» **Task objective**
Keyword search on "Spirulina": report each line of the records that contains it.

» **Stored data**
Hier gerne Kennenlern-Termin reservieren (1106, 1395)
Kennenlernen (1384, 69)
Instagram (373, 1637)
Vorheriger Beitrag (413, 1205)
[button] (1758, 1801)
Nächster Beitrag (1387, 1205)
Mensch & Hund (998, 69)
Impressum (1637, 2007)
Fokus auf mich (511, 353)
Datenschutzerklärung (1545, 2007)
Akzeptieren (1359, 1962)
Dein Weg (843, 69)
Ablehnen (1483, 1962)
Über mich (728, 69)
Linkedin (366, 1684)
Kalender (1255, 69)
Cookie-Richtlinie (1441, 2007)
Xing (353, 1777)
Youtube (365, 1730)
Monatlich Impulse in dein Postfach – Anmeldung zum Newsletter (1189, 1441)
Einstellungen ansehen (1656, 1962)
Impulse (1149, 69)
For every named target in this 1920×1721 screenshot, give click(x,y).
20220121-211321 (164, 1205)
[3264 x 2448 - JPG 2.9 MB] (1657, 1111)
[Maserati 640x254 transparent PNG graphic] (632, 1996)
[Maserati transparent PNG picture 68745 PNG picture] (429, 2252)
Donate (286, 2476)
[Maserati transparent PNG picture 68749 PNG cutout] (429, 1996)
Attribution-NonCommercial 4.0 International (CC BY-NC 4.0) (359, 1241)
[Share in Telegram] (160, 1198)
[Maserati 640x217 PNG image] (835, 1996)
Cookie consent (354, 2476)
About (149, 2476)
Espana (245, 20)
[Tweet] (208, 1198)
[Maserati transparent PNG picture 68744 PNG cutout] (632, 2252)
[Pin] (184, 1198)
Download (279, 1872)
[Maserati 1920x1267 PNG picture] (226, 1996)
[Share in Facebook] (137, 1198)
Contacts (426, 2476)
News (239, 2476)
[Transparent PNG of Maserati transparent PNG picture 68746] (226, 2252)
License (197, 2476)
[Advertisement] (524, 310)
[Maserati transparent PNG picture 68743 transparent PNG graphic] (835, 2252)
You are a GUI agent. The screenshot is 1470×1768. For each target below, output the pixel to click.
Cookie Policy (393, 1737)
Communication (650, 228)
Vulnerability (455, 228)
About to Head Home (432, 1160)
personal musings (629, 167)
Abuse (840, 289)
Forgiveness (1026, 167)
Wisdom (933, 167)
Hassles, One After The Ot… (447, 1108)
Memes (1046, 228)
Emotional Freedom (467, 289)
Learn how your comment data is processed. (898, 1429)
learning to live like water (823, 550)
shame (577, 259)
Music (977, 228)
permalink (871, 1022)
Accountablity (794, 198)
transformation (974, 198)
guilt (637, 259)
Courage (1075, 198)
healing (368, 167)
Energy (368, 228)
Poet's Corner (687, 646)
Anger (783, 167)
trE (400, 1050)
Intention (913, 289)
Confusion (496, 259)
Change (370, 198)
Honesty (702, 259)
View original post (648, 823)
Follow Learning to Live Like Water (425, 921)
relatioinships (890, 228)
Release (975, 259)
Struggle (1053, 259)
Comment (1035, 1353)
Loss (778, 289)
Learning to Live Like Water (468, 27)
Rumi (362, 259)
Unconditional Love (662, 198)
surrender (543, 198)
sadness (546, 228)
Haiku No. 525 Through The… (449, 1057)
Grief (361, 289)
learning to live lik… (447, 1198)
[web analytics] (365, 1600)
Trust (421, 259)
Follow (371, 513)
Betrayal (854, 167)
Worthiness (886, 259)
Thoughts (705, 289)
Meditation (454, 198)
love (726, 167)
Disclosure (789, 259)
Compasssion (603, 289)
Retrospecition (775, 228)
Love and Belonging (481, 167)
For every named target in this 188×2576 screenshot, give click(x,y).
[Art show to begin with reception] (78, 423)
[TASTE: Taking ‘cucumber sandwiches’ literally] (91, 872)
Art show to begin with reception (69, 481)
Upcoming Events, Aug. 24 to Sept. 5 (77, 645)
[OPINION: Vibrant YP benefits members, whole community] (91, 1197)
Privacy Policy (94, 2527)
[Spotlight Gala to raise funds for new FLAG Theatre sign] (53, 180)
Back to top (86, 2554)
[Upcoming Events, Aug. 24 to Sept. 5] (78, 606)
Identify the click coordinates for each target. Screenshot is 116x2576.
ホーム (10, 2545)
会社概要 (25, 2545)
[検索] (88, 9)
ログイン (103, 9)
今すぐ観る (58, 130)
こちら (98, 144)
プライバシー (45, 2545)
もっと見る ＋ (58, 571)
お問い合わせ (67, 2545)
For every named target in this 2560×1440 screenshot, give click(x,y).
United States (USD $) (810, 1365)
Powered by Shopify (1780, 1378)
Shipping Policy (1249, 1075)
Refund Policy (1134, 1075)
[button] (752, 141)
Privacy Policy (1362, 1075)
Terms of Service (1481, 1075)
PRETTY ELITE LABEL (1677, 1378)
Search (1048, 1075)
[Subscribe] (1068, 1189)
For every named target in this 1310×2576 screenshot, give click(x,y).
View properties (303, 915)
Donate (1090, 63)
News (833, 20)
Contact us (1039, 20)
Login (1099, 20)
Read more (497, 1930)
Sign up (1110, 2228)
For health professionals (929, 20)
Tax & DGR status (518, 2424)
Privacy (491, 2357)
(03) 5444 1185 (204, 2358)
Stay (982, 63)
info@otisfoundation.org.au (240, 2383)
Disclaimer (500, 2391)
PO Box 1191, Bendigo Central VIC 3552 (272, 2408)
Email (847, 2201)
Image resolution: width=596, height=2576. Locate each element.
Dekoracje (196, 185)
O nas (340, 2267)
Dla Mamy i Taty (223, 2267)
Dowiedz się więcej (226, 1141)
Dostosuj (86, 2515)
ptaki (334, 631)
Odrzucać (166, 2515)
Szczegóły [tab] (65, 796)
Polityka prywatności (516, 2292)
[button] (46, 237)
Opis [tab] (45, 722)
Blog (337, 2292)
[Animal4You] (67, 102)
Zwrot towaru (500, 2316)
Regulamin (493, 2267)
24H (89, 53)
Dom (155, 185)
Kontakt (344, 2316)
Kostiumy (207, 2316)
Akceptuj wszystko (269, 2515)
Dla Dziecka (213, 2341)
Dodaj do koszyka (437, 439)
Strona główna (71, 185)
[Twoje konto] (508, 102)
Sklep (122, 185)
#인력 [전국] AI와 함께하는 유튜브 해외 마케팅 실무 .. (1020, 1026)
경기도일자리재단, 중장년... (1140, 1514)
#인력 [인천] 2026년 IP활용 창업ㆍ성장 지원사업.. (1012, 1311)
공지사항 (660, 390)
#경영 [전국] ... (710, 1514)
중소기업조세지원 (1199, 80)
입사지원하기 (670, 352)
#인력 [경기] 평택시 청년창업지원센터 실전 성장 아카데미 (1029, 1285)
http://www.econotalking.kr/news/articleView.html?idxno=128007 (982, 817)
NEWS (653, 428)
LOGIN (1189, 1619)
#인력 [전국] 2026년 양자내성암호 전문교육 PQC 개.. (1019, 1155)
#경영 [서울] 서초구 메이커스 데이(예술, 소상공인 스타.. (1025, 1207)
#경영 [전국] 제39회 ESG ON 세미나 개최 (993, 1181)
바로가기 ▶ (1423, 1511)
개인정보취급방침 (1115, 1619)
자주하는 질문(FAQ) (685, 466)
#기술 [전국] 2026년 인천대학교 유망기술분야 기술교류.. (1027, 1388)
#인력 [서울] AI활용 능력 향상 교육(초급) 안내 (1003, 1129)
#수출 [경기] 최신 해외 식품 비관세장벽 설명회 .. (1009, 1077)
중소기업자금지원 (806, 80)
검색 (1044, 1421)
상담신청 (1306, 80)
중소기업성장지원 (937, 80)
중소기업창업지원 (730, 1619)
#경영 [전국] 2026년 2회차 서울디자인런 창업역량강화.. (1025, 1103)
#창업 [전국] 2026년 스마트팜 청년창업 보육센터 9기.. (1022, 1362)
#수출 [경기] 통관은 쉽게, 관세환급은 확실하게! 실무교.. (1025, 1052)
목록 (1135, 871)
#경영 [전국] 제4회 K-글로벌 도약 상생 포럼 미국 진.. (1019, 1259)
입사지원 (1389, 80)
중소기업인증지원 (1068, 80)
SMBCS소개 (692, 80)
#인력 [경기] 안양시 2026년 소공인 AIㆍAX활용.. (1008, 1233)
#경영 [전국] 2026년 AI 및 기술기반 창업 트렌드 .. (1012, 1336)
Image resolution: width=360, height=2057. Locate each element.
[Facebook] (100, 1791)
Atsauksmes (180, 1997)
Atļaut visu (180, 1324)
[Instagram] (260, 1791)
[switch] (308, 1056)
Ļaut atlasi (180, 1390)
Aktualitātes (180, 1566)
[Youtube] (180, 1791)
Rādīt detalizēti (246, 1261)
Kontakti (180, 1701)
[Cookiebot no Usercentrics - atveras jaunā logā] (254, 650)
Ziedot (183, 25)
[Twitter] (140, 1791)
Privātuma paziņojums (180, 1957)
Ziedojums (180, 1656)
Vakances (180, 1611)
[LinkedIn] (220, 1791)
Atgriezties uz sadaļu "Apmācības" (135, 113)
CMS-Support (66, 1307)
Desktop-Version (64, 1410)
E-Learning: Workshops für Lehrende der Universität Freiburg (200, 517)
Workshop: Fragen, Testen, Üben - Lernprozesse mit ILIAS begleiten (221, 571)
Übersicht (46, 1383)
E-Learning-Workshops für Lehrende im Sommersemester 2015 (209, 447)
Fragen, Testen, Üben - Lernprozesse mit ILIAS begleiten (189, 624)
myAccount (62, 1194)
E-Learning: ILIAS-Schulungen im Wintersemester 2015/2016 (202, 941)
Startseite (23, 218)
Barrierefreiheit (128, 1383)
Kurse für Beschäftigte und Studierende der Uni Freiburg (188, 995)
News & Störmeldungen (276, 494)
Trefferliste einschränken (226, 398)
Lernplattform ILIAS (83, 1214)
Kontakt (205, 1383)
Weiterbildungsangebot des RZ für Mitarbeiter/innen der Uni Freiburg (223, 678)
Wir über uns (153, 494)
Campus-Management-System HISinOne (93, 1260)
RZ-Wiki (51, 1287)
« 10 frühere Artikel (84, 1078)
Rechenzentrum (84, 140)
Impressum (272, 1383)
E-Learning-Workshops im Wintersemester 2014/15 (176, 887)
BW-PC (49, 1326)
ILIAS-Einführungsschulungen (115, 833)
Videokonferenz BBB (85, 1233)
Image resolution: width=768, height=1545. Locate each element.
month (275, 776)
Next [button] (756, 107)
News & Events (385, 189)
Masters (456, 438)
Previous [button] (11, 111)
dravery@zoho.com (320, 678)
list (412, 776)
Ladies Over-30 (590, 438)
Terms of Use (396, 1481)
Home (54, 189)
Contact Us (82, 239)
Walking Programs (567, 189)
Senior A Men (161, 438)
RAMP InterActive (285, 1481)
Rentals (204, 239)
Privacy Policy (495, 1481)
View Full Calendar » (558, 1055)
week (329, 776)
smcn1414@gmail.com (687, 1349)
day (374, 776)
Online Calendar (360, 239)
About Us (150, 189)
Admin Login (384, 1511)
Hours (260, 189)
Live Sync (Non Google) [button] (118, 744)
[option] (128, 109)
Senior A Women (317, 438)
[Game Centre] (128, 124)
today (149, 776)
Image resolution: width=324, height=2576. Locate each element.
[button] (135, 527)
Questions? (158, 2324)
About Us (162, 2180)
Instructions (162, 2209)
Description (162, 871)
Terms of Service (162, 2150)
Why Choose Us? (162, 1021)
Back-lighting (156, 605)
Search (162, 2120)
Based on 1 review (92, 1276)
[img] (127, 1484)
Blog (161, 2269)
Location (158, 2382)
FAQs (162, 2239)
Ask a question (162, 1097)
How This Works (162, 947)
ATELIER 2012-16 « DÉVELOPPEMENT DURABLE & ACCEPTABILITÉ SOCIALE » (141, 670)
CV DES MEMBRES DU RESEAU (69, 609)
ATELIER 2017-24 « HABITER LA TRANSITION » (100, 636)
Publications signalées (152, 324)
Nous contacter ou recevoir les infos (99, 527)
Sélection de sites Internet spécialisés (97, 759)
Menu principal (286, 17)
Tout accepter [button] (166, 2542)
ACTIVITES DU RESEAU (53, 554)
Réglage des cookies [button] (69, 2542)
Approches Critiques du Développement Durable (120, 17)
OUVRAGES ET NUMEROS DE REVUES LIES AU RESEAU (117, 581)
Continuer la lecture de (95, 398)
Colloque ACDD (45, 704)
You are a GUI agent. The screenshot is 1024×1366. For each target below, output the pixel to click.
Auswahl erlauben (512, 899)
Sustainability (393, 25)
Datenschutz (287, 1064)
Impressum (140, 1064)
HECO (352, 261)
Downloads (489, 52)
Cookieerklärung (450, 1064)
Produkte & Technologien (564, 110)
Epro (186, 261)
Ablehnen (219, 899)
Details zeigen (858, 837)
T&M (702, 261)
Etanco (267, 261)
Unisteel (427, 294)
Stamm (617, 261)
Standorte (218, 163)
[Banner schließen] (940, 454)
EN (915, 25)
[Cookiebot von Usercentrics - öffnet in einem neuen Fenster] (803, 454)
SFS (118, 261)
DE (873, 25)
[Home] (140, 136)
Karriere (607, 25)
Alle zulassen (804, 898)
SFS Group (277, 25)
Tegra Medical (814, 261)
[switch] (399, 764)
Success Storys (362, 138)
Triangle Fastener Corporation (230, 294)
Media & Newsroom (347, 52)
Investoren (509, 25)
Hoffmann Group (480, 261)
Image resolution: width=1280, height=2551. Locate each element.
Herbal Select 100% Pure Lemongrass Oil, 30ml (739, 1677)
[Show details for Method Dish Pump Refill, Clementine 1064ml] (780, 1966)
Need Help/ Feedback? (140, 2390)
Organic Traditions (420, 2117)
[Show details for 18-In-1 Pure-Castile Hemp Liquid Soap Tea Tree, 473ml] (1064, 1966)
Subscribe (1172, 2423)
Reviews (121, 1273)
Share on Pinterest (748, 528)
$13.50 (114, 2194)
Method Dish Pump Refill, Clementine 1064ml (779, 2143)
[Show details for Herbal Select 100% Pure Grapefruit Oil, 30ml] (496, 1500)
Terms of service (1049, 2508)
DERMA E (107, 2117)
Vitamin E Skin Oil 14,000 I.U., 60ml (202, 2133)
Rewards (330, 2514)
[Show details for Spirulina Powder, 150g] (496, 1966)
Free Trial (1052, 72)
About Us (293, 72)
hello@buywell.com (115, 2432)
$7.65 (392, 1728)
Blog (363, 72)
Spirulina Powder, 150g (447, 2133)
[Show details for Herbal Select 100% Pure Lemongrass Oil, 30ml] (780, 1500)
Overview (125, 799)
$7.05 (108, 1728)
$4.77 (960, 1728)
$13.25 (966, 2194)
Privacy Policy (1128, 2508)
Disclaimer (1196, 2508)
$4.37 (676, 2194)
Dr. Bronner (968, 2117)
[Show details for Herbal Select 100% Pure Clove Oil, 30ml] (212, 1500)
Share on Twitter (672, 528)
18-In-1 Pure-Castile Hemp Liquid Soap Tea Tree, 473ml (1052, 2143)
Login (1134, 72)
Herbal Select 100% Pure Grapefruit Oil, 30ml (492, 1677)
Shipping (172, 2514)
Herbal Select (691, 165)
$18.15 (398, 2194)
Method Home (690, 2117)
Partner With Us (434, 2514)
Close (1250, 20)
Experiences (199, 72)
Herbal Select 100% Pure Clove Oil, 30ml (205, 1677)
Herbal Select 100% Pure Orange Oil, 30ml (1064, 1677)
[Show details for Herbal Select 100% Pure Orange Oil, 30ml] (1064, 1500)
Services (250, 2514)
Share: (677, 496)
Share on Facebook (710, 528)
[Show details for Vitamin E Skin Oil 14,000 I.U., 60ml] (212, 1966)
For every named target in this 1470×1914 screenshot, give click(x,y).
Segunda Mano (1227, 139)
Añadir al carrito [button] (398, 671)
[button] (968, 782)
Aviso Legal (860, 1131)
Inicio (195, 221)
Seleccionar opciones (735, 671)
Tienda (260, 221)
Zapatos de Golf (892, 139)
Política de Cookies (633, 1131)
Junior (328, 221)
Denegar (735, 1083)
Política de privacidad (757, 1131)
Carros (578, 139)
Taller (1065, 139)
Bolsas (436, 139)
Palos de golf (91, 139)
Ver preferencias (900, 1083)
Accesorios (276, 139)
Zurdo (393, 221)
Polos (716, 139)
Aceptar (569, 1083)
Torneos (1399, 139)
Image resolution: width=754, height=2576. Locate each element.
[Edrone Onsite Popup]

» **Result**
[Show details for Spirulina Powder, 150g] (496, 1966)
Spirulina Powder, 150g (447, 2133)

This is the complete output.